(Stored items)
▬▬▬▬▬▬

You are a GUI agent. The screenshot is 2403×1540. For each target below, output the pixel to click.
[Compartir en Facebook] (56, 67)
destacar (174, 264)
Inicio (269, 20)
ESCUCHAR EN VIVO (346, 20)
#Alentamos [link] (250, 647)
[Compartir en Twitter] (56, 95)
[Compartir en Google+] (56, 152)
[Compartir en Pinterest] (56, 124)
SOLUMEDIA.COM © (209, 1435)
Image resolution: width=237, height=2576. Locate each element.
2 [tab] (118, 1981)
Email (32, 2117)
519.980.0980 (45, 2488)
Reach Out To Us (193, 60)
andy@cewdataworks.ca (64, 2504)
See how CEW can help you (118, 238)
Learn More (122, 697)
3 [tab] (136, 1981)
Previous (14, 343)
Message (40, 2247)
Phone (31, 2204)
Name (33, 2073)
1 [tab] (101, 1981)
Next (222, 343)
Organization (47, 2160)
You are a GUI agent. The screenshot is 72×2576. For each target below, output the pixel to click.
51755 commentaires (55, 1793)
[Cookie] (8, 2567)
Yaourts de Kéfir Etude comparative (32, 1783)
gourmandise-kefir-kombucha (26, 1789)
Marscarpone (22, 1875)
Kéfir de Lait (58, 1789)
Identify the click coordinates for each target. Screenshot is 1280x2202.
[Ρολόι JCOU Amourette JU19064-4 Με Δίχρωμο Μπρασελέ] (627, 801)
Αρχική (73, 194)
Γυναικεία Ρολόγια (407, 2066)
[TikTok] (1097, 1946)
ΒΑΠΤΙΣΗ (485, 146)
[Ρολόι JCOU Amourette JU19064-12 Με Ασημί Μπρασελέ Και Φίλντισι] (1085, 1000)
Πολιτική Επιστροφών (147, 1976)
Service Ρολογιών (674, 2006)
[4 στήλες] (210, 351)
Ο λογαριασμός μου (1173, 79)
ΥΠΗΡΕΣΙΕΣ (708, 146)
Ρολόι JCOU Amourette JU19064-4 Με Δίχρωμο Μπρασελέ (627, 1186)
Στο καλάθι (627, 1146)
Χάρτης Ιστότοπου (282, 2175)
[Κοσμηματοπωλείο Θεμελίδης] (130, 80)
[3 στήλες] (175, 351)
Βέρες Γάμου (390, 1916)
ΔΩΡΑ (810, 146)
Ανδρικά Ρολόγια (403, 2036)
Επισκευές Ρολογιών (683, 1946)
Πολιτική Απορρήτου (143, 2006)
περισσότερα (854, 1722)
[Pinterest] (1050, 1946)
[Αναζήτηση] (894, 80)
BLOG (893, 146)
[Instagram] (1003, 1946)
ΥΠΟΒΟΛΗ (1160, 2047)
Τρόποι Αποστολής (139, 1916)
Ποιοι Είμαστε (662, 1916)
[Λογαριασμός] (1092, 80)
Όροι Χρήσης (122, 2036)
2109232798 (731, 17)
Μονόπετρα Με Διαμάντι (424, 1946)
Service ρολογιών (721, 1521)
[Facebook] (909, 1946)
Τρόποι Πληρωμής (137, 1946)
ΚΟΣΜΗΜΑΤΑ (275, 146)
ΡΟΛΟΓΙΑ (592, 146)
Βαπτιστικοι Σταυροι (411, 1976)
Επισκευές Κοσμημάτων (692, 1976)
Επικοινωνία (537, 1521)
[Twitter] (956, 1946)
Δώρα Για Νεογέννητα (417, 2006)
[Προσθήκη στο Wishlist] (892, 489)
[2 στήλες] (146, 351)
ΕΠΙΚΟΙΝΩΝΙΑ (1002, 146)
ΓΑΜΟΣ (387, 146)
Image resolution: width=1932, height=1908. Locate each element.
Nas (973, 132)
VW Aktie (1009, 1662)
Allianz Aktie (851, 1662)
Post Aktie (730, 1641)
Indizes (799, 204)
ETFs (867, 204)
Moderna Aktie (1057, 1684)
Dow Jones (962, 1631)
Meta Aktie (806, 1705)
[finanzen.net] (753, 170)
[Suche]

▬▬▬▬▬▬

# TASK ITEM
If a line above holds the string "Locate", count it; give the final total as the only output.

# EXPECTED OUTPUT
2